Kekerasan dalam Alkitab (4)

1808

Masalahnya, tafsir dari sudut pembebasan umumnya hanya melihat Allah Israel dari sisi umat yang tertindas. Tafsir ini berdiam diri menyangkut perintah YHWH untuk membunuh semua orang dalam kelompok musuh, padahal perintah itu jelas-jelas ada. Jauh melampaui kekerasan terbatas yang diperlukan untuk memulihkan keadilan dan kebebasan, ada sesuatu yang aneh dan mengerikan: “Sifat YHWH yang tak terjinakkan ada kalanya memperkenankan terjadinya kekerasan yang tidak tercakup dalam makna keadilan mana pun.”[1] Di sini jelas diperlukan juga suatu pembacaan in memoriam korban-korban dari pihak seberang. Contohnya kita temukan dalam setiap perjamuan Paskah: keluarga-keluarga Yahudi mengingat orang-orang Mesir yang telah menjadi korban dengan meneteskan setitik air anggur pada pembacaan setiap tulah sebagai semacam tanda ikut menderita.

Lohfink (110) dan Hens-Piazza (202) melihat keuntungan bahwa Alkitab secara terbuka menceritakan kasus-kasus kekerasan. Alkitab tidak menutupinya yang artinya justru membiarkannya terus terjadi. Keterbukaan Alkitab perlu ditanggapi dengan membaca adegan-adegan kekerasan itu dengan penuh perhatian – alih-alih melewati dan mendiamkannya – sebab dengan perhatian terhadap teks-teks yang terbuka itu, sidang pembaca mendapat kesempatan untuk mengembangkan kepekaan terhadap kekerasan dalam segala bentuknya.

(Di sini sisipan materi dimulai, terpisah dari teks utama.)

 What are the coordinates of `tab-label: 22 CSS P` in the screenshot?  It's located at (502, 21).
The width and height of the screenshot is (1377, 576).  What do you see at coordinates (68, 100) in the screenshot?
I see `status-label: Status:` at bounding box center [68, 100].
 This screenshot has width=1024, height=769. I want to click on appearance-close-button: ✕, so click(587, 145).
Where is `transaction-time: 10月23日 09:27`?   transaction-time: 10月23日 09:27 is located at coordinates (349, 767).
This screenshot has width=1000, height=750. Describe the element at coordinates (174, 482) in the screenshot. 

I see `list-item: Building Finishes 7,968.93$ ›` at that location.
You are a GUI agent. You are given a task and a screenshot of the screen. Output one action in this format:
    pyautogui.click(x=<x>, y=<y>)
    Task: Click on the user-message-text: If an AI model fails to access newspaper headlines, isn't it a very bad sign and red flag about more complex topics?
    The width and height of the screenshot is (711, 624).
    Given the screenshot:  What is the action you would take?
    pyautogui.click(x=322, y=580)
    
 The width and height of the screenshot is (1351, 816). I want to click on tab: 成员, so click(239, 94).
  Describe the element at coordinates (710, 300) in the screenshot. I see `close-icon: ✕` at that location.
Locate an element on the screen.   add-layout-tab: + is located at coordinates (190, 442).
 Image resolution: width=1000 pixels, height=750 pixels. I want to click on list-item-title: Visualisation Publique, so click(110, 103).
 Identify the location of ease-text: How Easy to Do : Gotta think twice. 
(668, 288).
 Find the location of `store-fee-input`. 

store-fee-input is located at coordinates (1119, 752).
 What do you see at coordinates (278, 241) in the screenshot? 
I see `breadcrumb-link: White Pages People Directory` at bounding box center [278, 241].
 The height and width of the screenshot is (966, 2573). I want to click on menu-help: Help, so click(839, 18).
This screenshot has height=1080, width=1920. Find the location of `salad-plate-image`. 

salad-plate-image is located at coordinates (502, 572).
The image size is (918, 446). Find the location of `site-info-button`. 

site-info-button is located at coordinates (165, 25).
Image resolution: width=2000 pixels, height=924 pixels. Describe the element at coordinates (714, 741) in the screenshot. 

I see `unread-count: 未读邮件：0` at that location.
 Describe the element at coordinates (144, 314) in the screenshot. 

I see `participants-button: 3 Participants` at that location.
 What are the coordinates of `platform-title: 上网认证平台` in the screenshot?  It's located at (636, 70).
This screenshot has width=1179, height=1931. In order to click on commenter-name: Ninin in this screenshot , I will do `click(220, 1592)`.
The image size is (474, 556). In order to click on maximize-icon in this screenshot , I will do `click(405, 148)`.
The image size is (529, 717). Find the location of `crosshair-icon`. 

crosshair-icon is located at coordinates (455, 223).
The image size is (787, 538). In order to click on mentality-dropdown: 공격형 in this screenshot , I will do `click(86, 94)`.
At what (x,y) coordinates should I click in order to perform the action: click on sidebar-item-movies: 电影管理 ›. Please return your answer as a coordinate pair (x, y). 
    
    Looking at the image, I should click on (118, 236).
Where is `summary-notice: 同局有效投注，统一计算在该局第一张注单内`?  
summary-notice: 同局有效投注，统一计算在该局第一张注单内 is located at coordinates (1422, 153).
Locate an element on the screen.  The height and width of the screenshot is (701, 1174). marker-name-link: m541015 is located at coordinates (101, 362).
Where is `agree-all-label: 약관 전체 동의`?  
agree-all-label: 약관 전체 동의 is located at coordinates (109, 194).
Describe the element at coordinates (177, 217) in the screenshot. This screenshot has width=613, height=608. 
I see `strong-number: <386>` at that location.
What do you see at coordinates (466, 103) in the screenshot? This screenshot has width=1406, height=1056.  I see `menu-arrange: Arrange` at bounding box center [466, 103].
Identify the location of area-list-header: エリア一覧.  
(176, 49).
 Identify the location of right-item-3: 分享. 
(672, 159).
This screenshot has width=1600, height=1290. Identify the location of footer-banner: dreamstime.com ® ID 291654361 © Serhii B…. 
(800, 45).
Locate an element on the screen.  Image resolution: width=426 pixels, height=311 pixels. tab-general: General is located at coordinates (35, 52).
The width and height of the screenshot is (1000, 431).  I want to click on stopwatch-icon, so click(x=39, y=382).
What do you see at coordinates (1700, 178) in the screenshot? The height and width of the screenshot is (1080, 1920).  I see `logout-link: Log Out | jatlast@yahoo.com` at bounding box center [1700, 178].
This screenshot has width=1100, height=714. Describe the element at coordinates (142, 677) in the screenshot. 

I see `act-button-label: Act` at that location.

Menarik juga sikap kritis Martin Buber terhadap perang suci tersebut. Dalam membahas perintah Samuel kepada Saul agar ia membunuh bukan saja para prajurit Amalek tetapi juga semua orang, termasuk perempuan dan bayi (1Sam. 15:3), Buber menegaskan, “Aku yakin Samuel telah salah memahami Allah” (1967:31-2). Bagi Buber, kritik atas Alkitab ini mempunyai dasar iman: “Kalau seorang Yahudi yang setia harus memilih antara Allah dan Kitab Suci, ia tentu memilih Allah … Dalam tradisi lisan dan tertulis yang darinya Perjanjian Lama berasal, kesalahpahaman berulang-ulang melekat pada pemahaman … Tidak ada yang dapat membuat aku percaya kepada Allah yang menghukum Saul karena ia tidak membunuh musuhnya” (Buber, 1967:32-3). Dari kesaksian keseluruhan Alkitab dan tradisi Yahudi, Buber memperoleh suatu pemahaman tentang Allah dan kepekaan iman yang memungkinkan dia untuk secara kritis merefleksikan teks-teks Alkitab yang terlepas, dan menyimpulkan bahwa ada ayat yang tidak menyatakan kehendak Allah.

Dalam perjuangan untuk keadilan dan damai serta pembelaan hidup, banyak pemimpin dan aktivis Kristen rajin memilih beberapa pandangan Alkitab sebagai penyataan kehendak Allah, tetapi secara diam-diam melewati yang lain. Tuntutan keras Allah melalui Musa, Yosua, dan Samuel untuk perang suci dan pemusnahan sakral diam-diam mereka tolak, tetapi tanpa merefleksikan dasar penolakan itu. “Memilih Allah di atas Alkitab tetap merupakan tantangan bagi umat Yahudi dan Kristen dewasa ini” (Lefebure, 2003:96). Orang yang percaya kepada Allah tidak akan mengklaim ayat Alkitab sebagai penuntun yang sudah pasti untuk tindakan etis, tetapi bersedia untuk mendiskusikan kembali setiap teks dalam konteks keseluruhan Alkitab dan tradisi iman (Collins, 2003:18-21).

(Bersambung)

[1] Juga Brueggemann, tetapi sepuluh tahun kemudian (1997:250).